WORK REQUIRED
Search the listing below for the word "Image", and copy every line in which it turns up.

MATERIAL SHOWN
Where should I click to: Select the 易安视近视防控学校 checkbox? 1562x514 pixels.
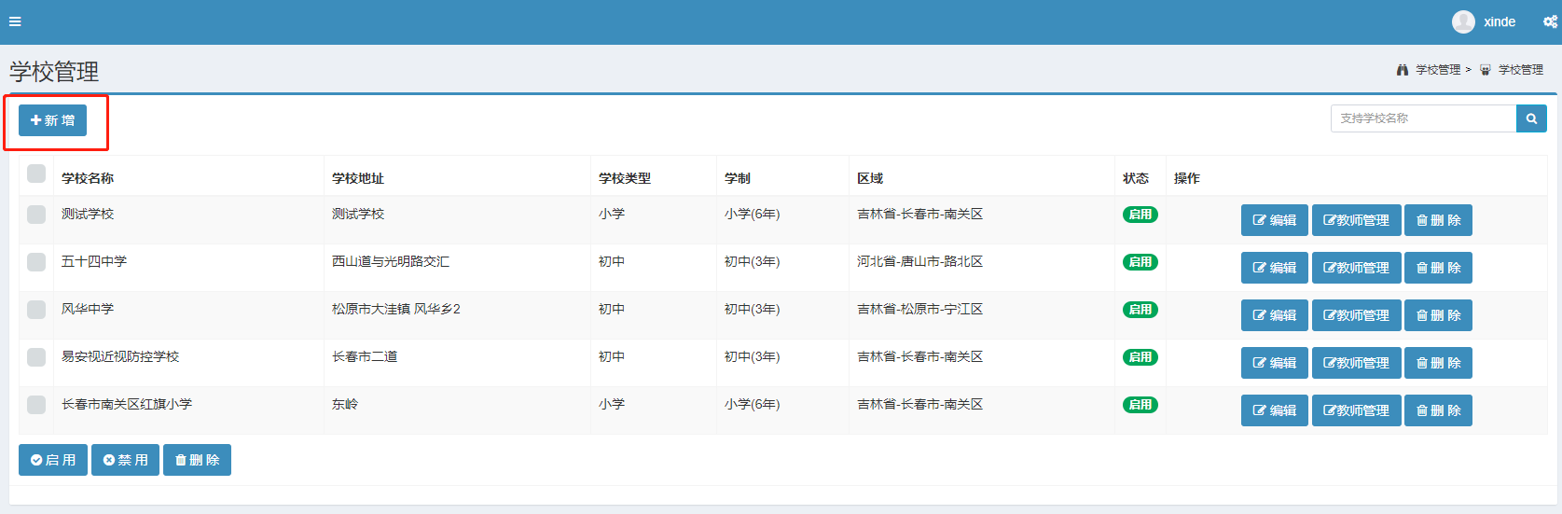pyautogui.click(x=36, y=357)
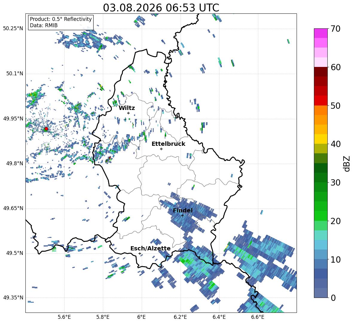The height and width of the screenshot is (323, 354).
Task: Click the Findel station cross marker
Action: click(x=182, y=216)
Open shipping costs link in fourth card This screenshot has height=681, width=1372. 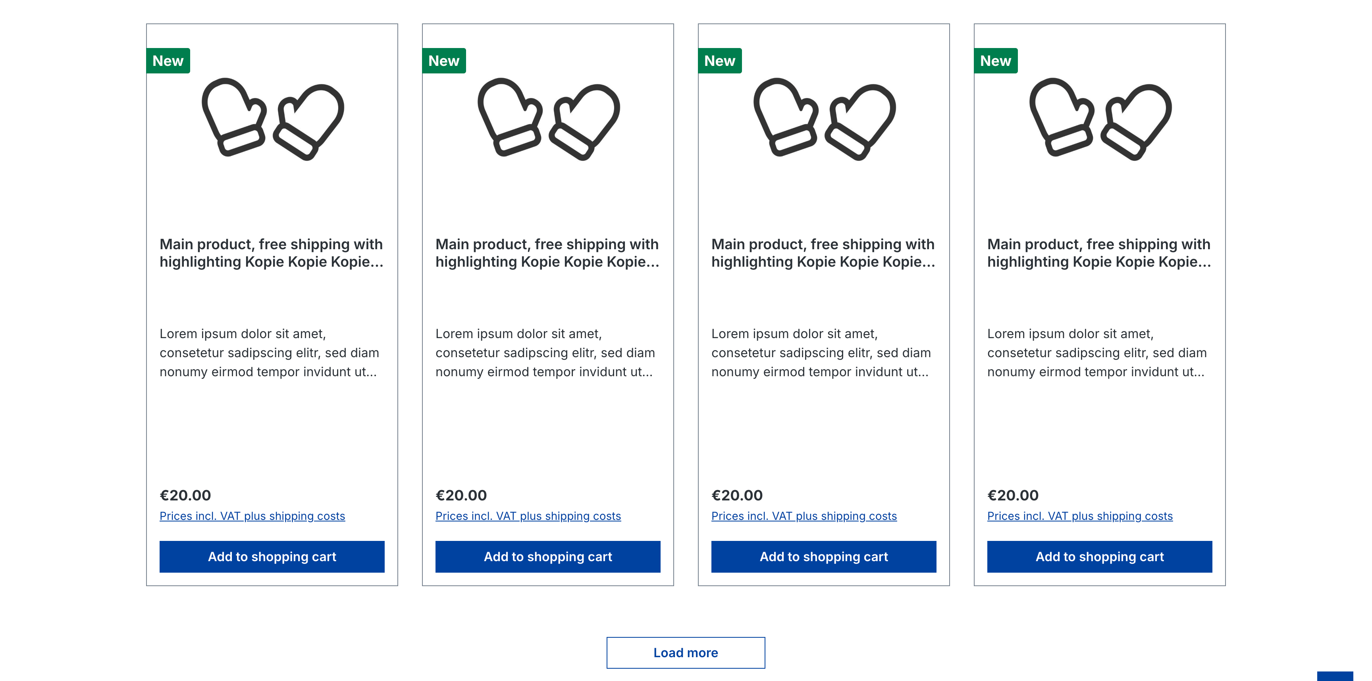1080,516
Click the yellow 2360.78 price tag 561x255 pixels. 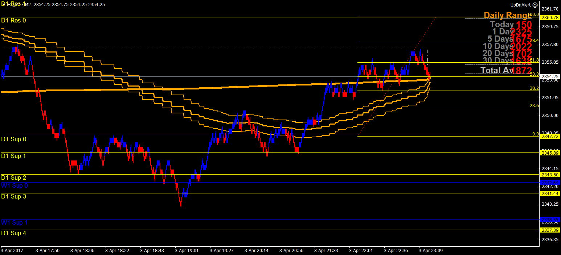550,17
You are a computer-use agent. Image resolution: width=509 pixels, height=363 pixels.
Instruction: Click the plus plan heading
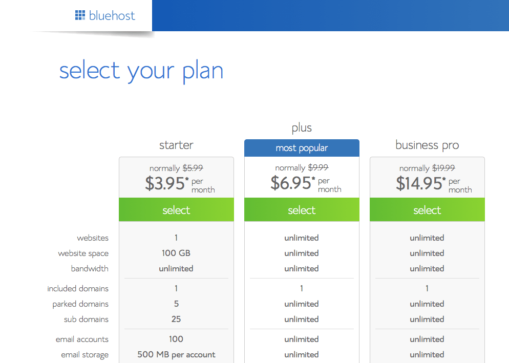[302, 128]
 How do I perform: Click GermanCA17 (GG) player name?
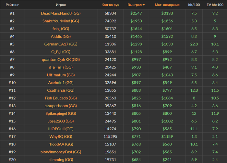pyautogui.click(x=61, y=44)
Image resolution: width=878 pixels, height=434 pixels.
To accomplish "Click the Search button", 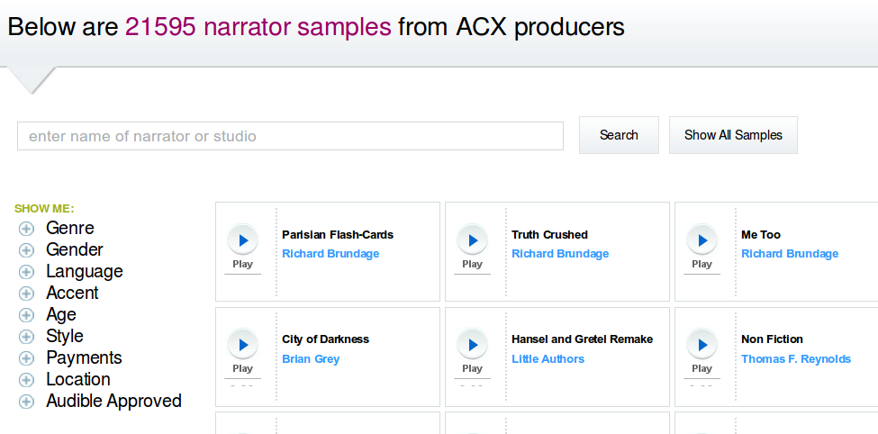I will 619,135.
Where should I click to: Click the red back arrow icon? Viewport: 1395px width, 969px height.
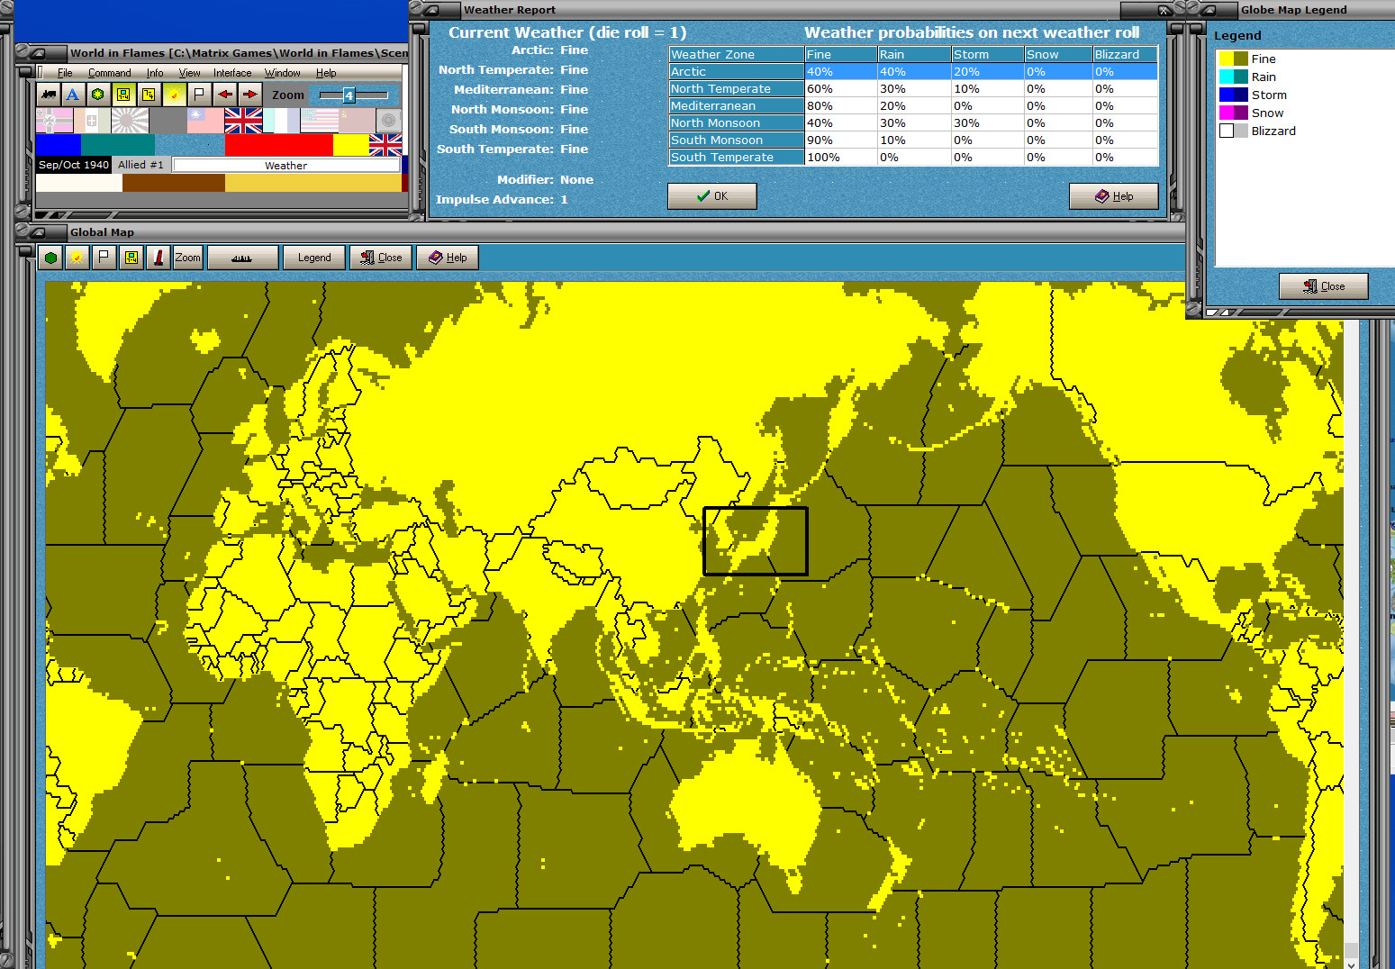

EXERCISE SOLUTION
You are a computer-use agent. Image resolution: width=509 pixels, height=363 pixels.
Image resolution: width=878 pixels, height=434 pixels.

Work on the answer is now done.